Worried about Inflation? Read This First

by David@MoneyNing.com · 11 comments

A Mcdonald’s combo now costs $7 but it used to be less than $5. Then again, the McChicken sandwich used to cost $2.45 and it’s only a buck now.

Inflation is a phenomenon that most people hear about often. The media reminds us of it, our financial planners talk about it and if you need a play by play, just talk to grandma for the nickel Coca-Colas that they save their money to buy.

Inflation is real, inflation is scary and inflation will erode our purchasing power. But yet, inflation is exaggerated.

How So?

Don’t get me wrong. Our expenses do go up, but inflation is hardly the reason. We spend more because we managed to find a faster way to use our money. Cell phone? Not needed 20 years ago. Texting? Maybe in the last 10 years. Internet? Try 5.

Our expenses go up because we found more luxurious ways to spend out time. We needed more. Nono, we wanted more. And the companies that supply services? They are working 24/7 to come up with products that we don’t need… yet.
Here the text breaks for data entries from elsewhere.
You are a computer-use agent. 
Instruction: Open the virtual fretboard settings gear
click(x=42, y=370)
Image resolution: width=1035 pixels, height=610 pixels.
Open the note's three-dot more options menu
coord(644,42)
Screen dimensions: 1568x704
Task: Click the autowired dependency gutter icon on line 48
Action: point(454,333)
Want to mitigate the cost of inflation? Drive less and even higher gas prices seem less of a problem.

Retirement Savings and Inflation

Many financial planners like to use your current income as a gauge for retirement calculations. “In order to have similar spending power, you need to have X saved up by the time you retire.” Similar income? What if I save 50% every year? I don’t need to withdraw 100% of my current income and adjust the numbers yearly. If inflation is 2%, make that 1% for me.
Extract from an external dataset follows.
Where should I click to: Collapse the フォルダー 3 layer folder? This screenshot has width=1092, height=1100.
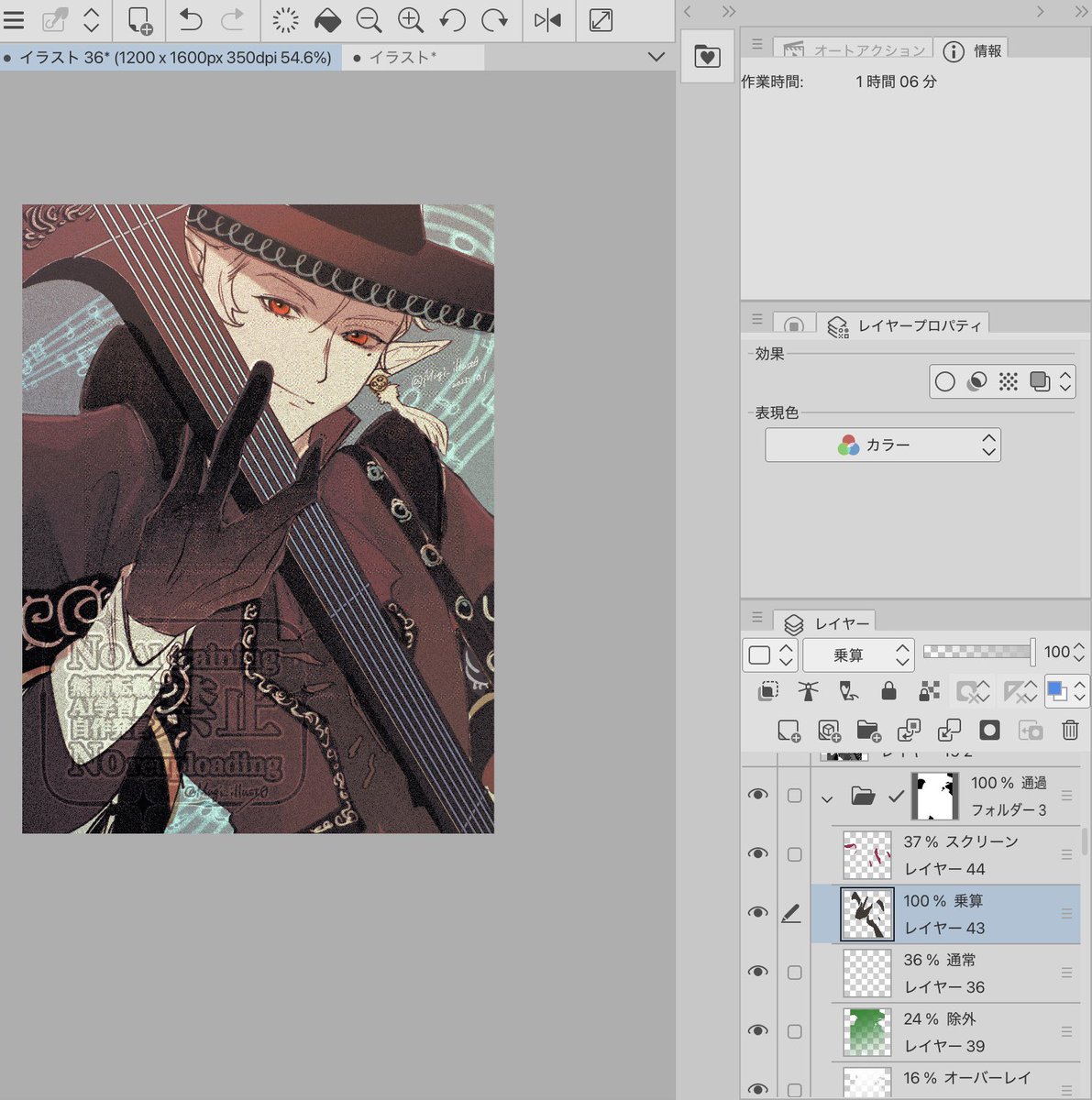coord(827,798)
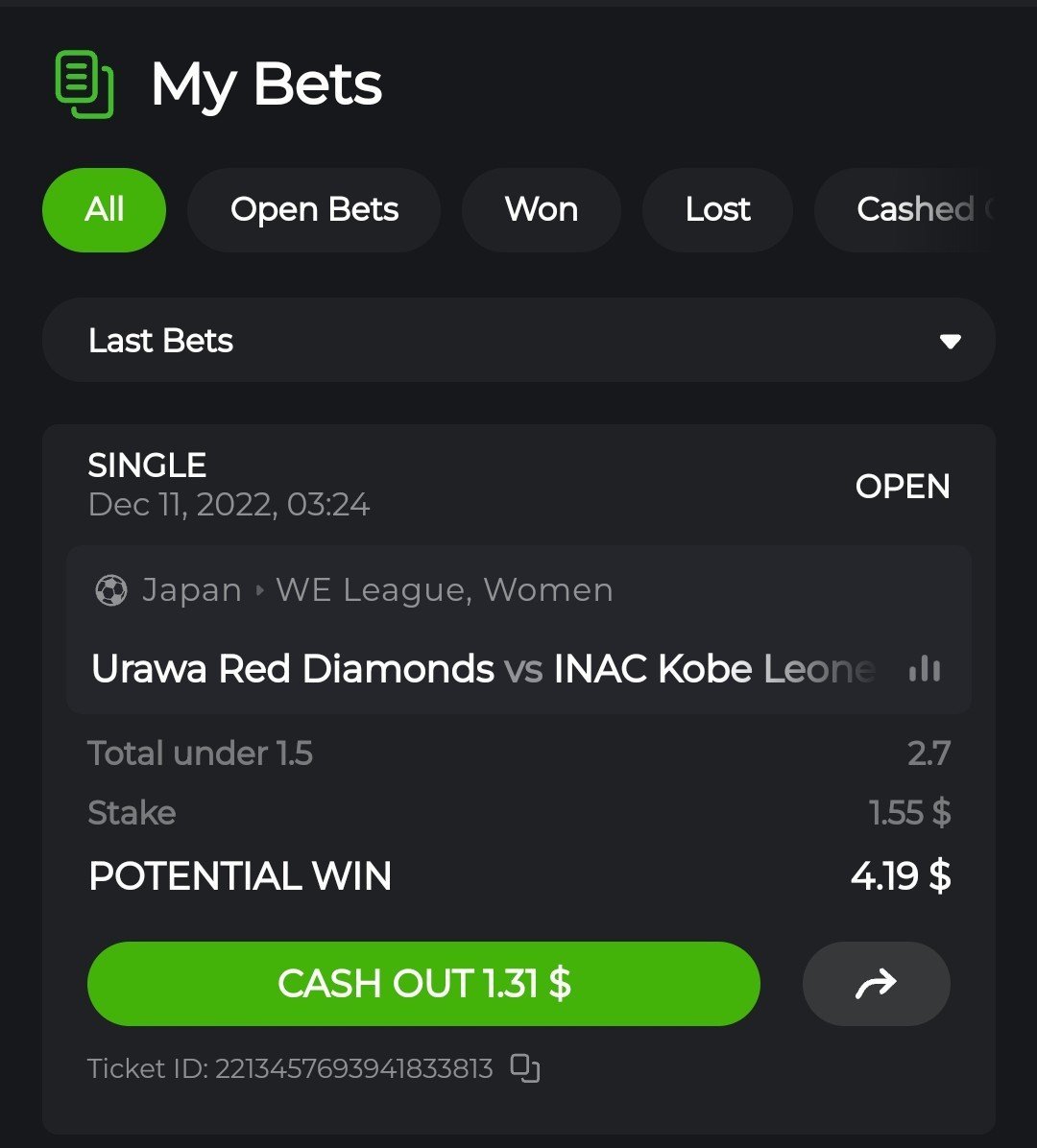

  • Don’t save as much? How about not needing as much. If you still live in the same house, don’t complain about a higher utilities bill. Figure out why you need twice the space per person after you kids moved out.
  • Want to travel around the world? Perfect, but please don’t blame inflation.
  • Worried about inflation? Stop buying another TV and who cares how much they costs these days?
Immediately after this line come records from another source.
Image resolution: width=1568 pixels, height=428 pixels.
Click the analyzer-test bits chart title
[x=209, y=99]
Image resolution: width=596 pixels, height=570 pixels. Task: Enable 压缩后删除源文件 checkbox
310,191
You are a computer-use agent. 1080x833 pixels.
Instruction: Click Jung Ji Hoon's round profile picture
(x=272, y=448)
Look. Some expenses do go up. Gas, groceries are two that seem to go up without reason at times. Yet, that’s such a small part of our budget and if things do get out of hand, there are alternatives available. Organic food makes so much sense, but you grew up without it. If you can afford the extra cost, then buy it because you can and you want to.

Never blame inflation. Omega-3 eggs are healthier, but you didn’t need them before it was introduced to the market.

It is just a personal choice, and it’s all up to you.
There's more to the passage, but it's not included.